6 yaşındaki bir çocuğa Bursa’nın fethini anlatın; “Osmanlı ordusunun, önce şehri kuşatıp giriş çıkışları tuttuğunu, bu şekilde aylarca beklediğini ve orada yaşayanları bu baskıyla pes ettirterek teslim aldığını.” söyleyin. Çocuk, o kuşatma esnasında şehirde bulunan masum insanların ne yiyip ne içtikleri konusuna kafayı takacak ve sırf bunu sorgulayacaktır büyük bir ihtimalle.
Veya Dersim olaylarını anlatın;” İsyan çıkmıştı.” deyin, onu deyin bunu deyin, fakat arada “Bir subayın 4 yaşındaki bir çocuğu bacaklarından kavrayıp kafasını taşlara vura vura öldürdüğünü.” de söyleyin...
Ya da, Ermeni Tehciri’ni anlatın…
Evet, çocuğun Türklük bilinci gelişmemiştir tabii henüz!
Okula başlayacak, Türklük bilinci gelişecek, devletleşecek, güçlü bir bünyeye sahip olacak ve sonra, bütün bu olaylara soğukkanlı bir şekilde bakmaya başlayacak.
“İçinizdeki çocuğu yaşatın!” derler ya hani…
Hangi çocuğu?
Parkta, salıncakta sallanan, çocuğu mu? Onu yaşatmak kolaydır aslında. Salıncakta sallanır, onu yaşatır ve yaşama sevinciyle dolarsınız.
Her taraftan saldırıya uğramış, ölümcül darbeler almış ve can çekişen yukarıda bahsettiğim çocuğu yaşatmak ise oldukça zor. Pek çok yetişkinin aynı durumda olması, bu çokluğun ve aynılığın rahatlatıcı etkisi, onu yaşatma ihtiyacı duyulmamasına da neden olabilir tabii.
Fakat öbür dünya var!
Yanı, ya orada, peygamberimiz “’İstanbul’u fetheden asker ne güzel askerdir…’ diye bir söz söylememiştim.” derse?

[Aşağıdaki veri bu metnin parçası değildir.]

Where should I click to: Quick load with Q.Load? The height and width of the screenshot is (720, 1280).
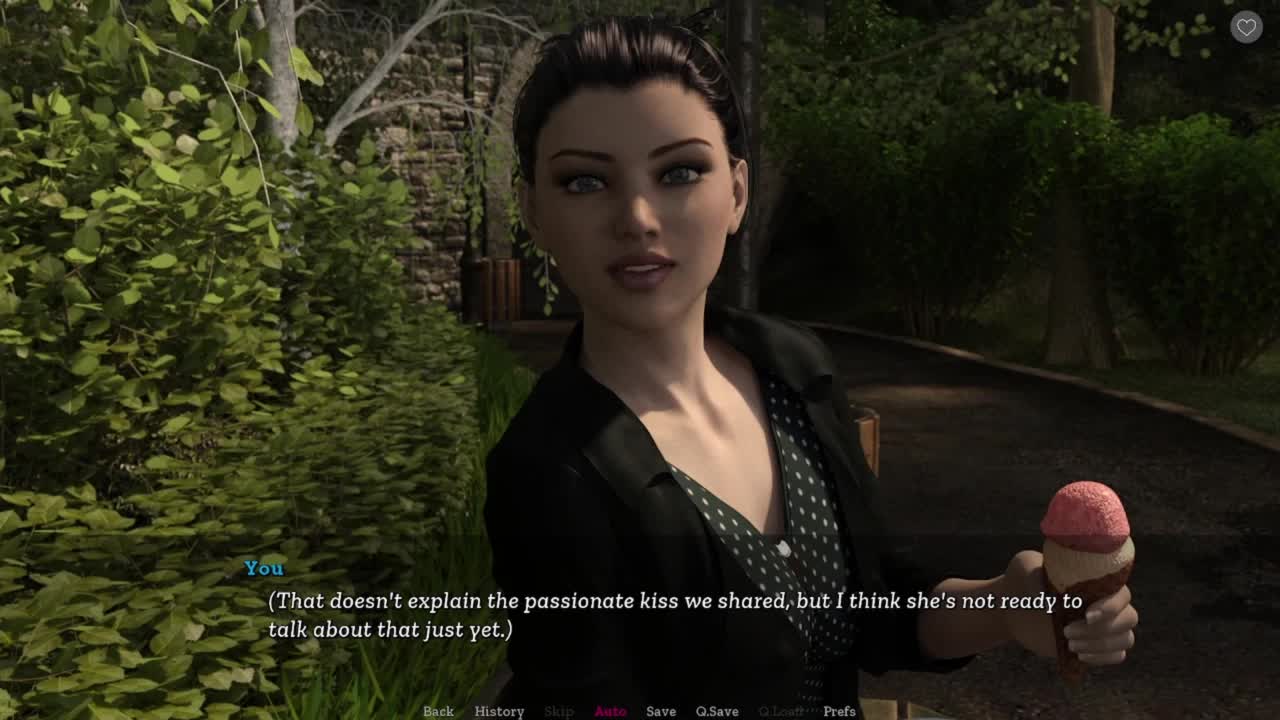(x=781, y=711)
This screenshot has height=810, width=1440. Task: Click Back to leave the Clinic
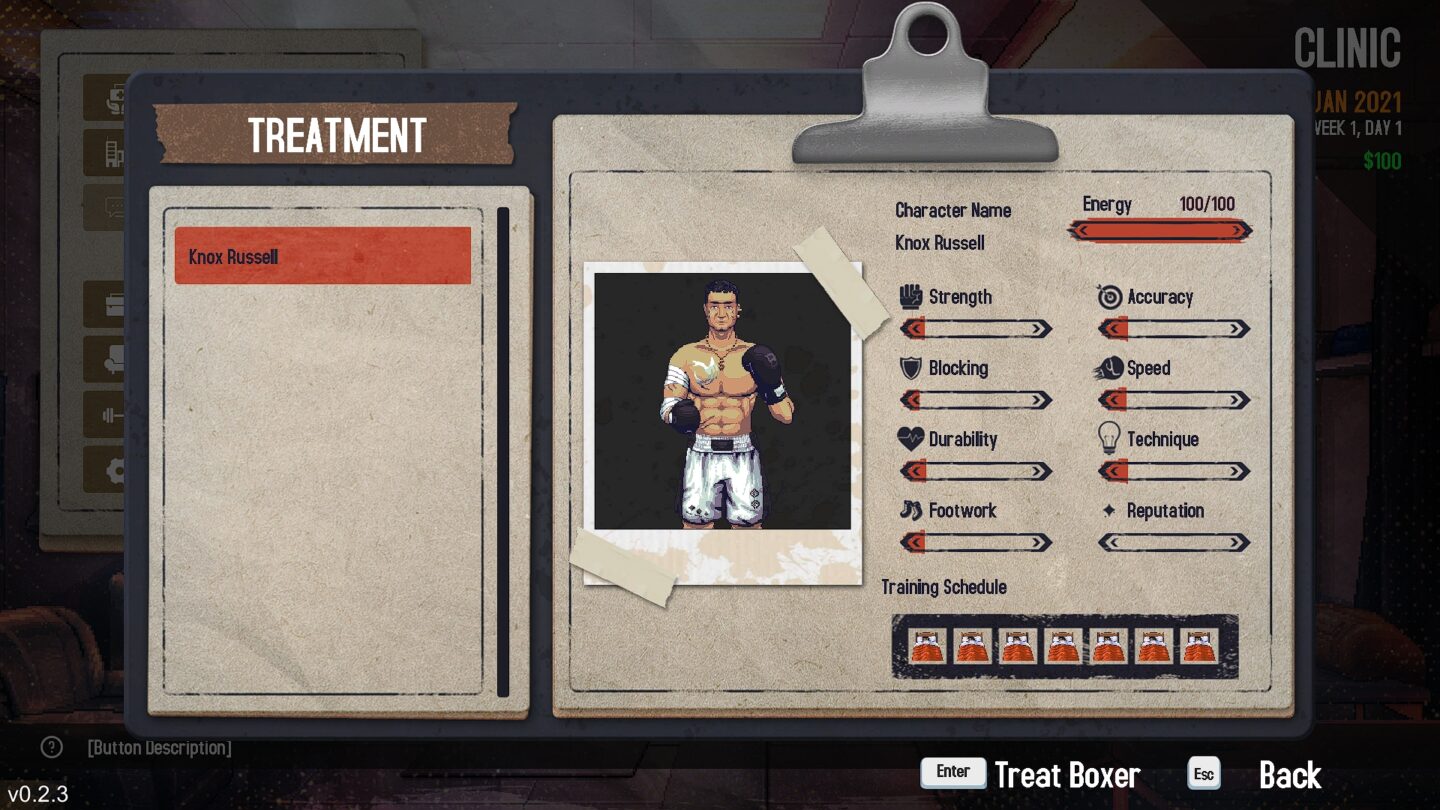1290,775

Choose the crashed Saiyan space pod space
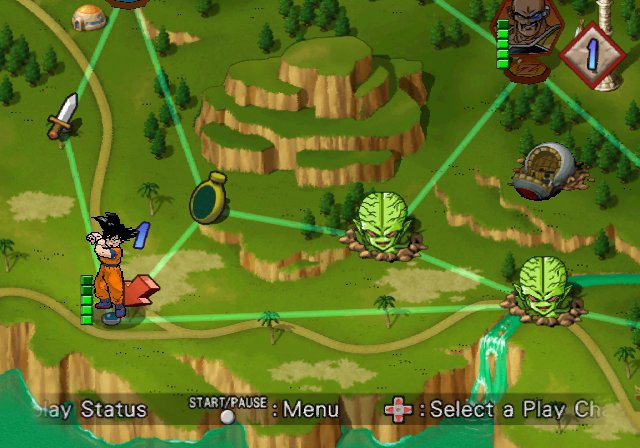(x=546, y=170)
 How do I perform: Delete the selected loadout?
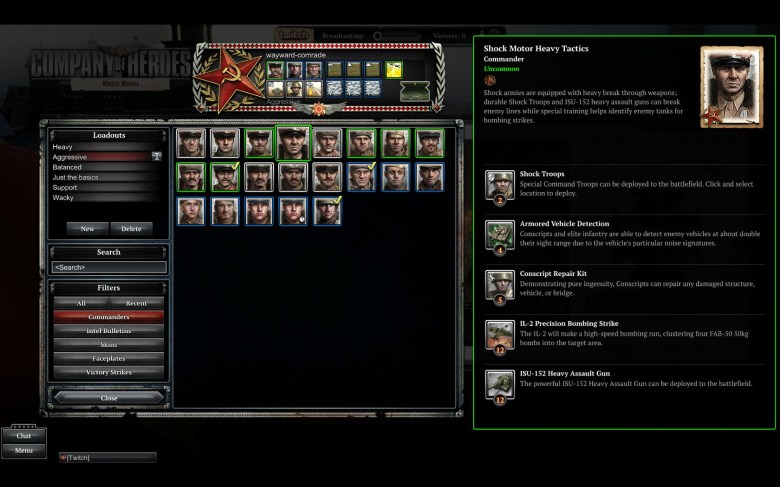point(131,228)
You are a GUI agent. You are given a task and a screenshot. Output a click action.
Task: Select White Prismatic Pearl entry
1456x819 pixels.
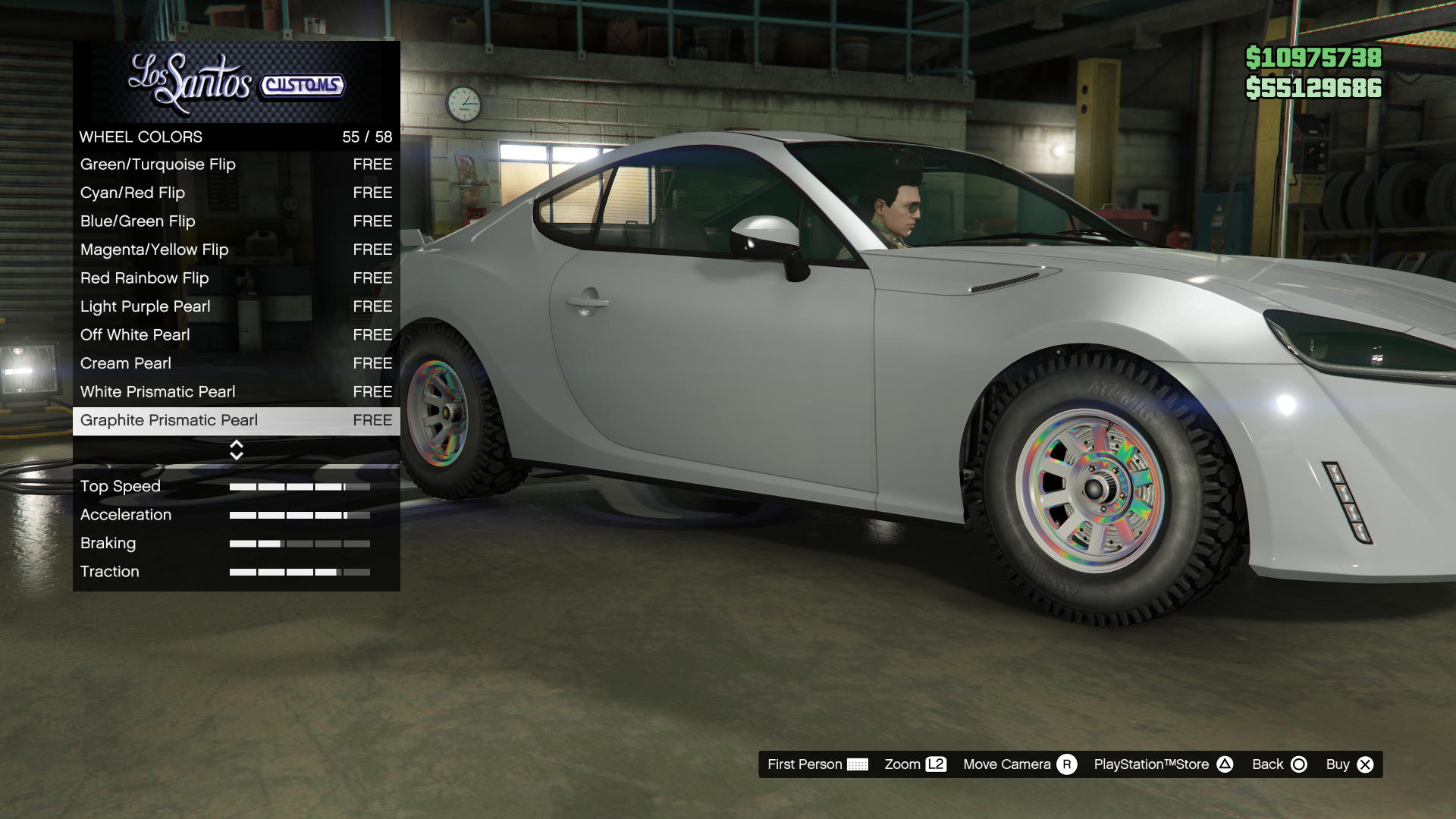(x=235, y=392)
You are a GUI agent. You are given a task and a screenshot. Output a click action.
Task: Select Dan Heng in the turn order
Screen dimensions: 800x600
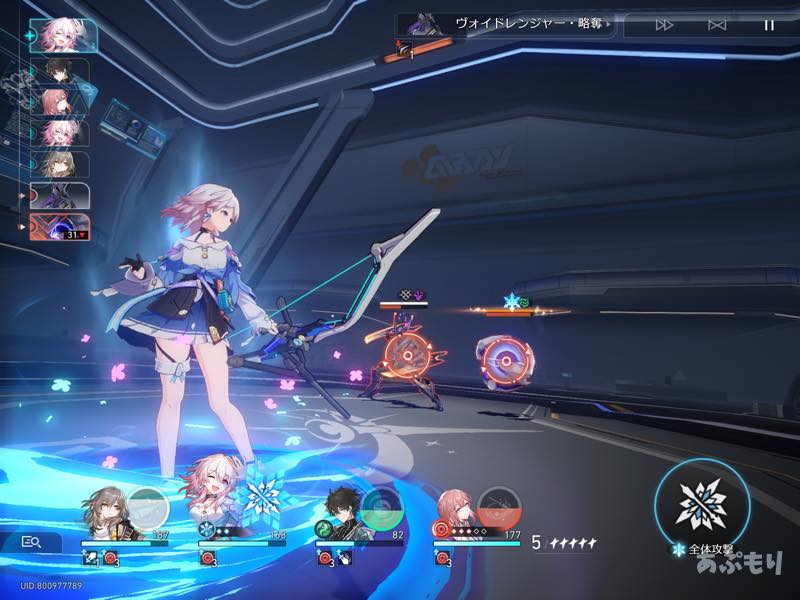[x=60, y=72]
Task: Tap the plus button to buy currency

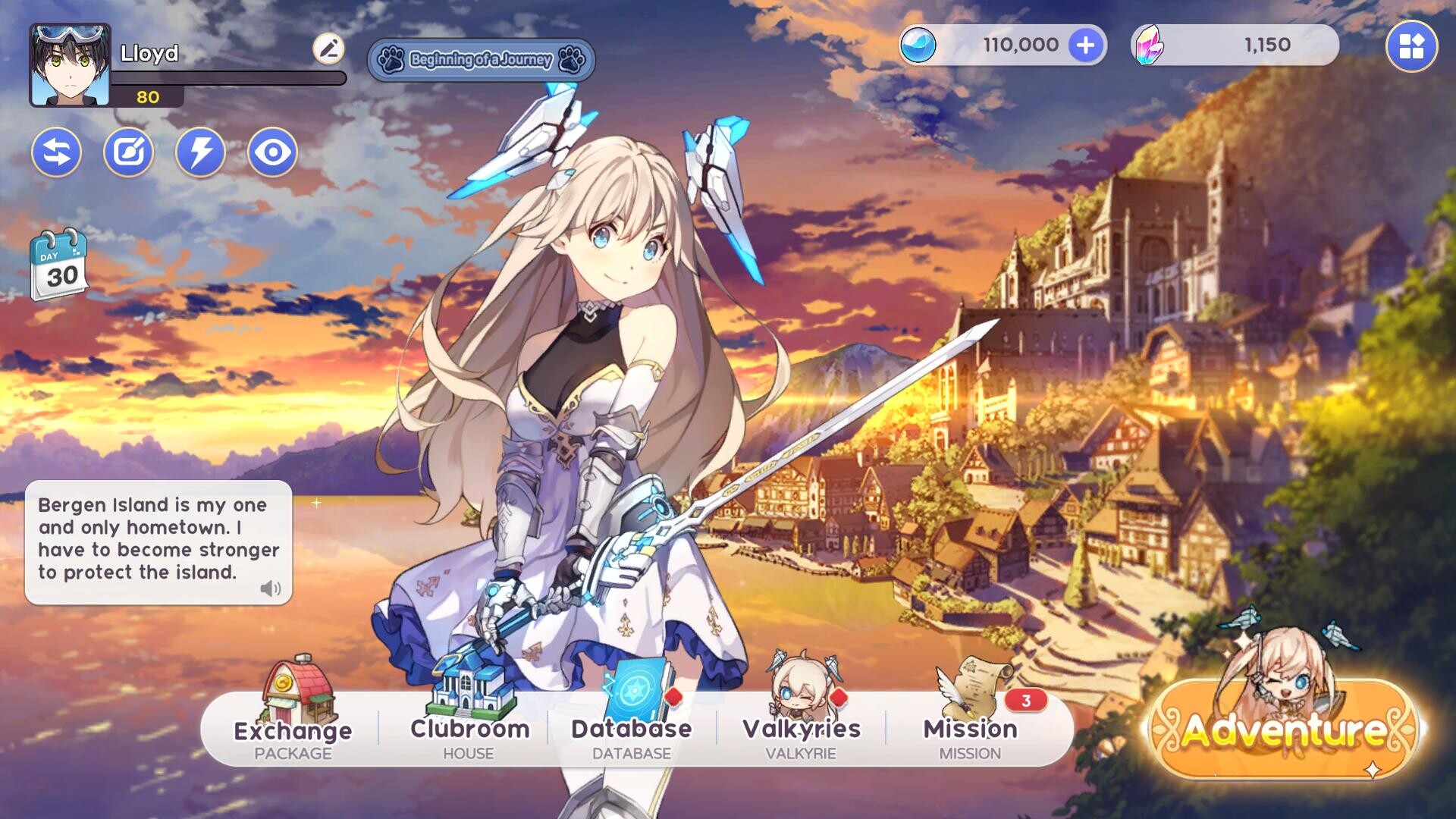Action: [x=1086, y=45]
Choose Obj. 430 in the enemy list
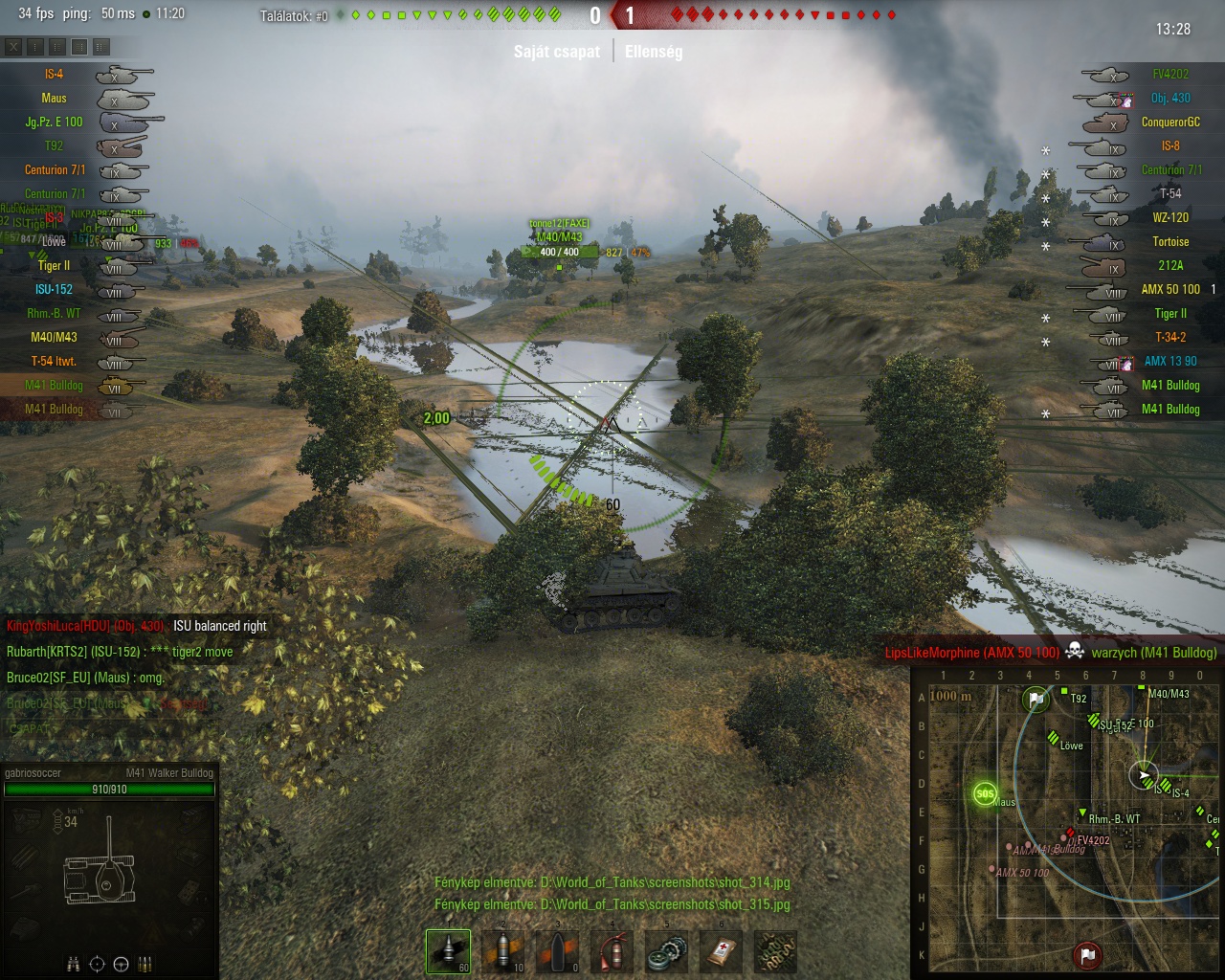This screenshot has width=1225, height=980. [x=1170, y=98]
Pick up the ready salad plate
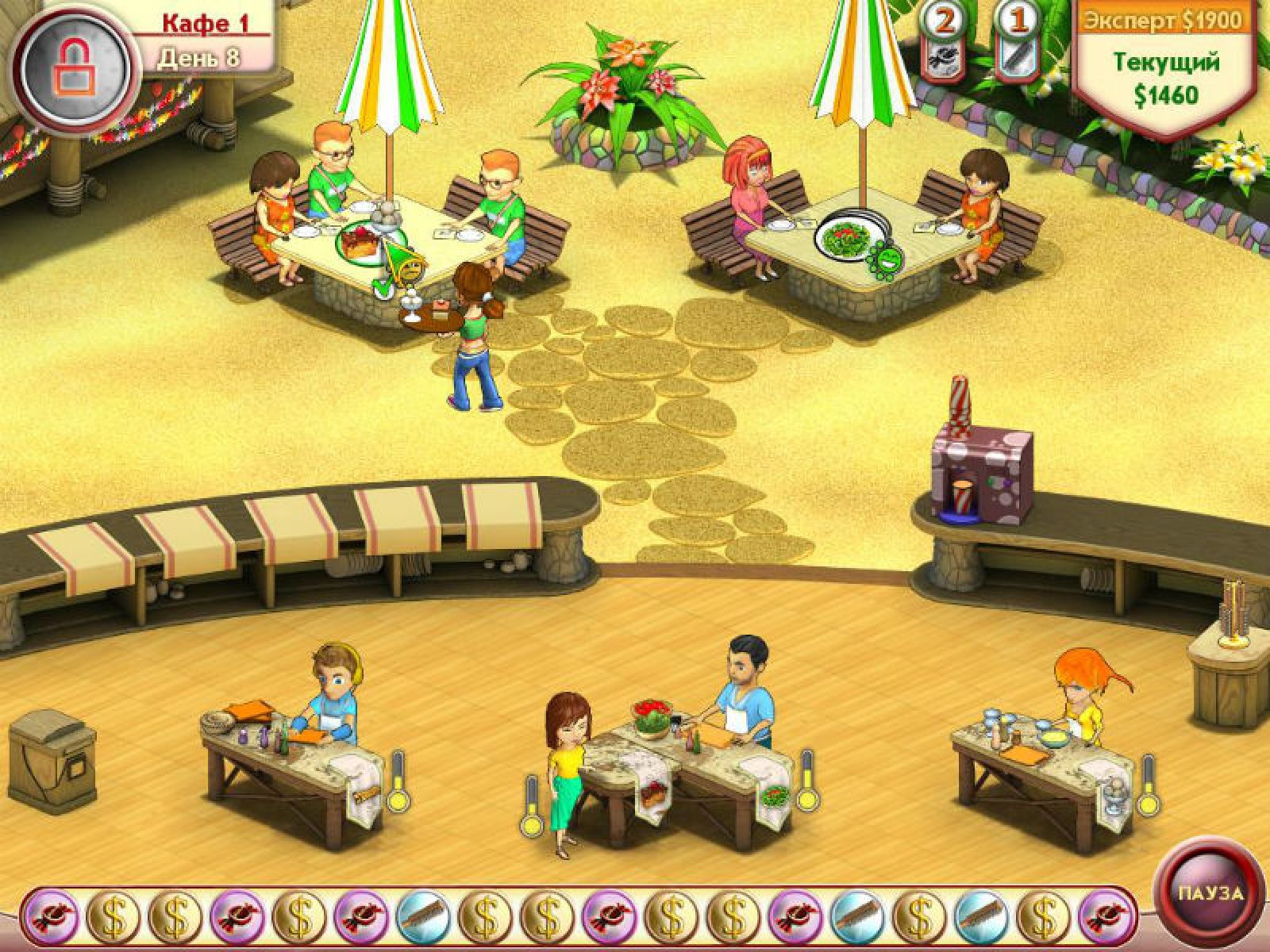This screenshot has height=952, width=1270. coord(772,796)
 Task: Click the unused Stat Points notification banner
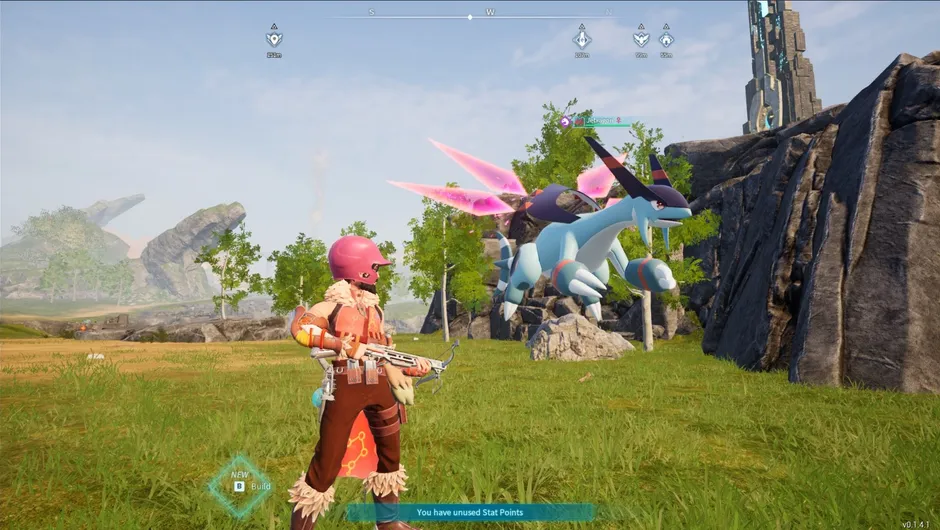pos(469,512)
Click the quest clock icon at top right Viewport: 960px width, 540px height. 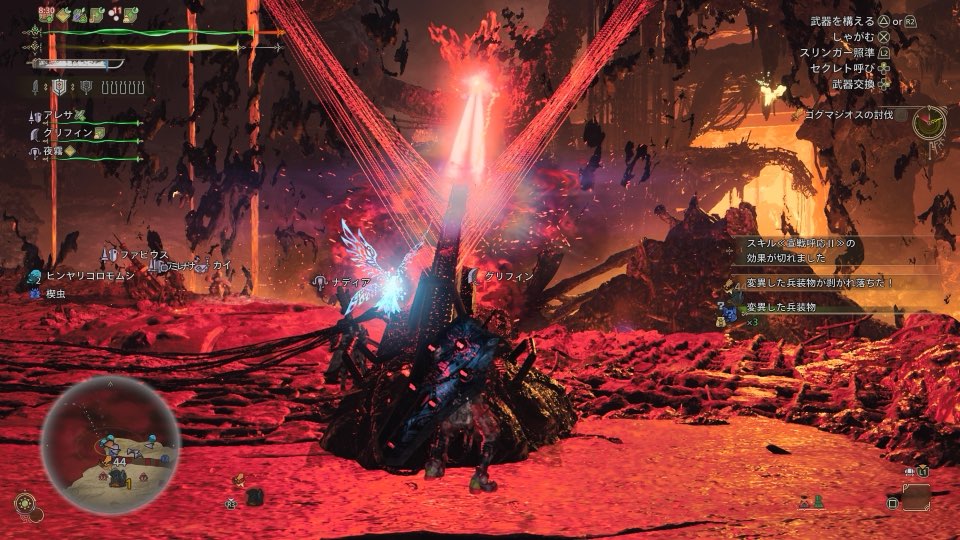(x=929, y=121)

Ya, günahı ve günahkârı övmek günahsa… Ve pek çok insanın günah defterlerine bu günahların yazılmış olduğu, orada ortaya çıkarsa?
Ya, Ermeni mallarını afiyetle yiyenlerden ve şimdi de kalanları iade etmemek için elli takla atmaya hazır olanlardan, orada “kul hakkı” kapsamında hesap sorulursa?
6 yaşındaki bir çocuğun kafasına taktığı şeyleri yabana atmamak lazım aslında. Allah da aynı şeylere takmış olabilir yani. Bunu orada göreceğiz elbette.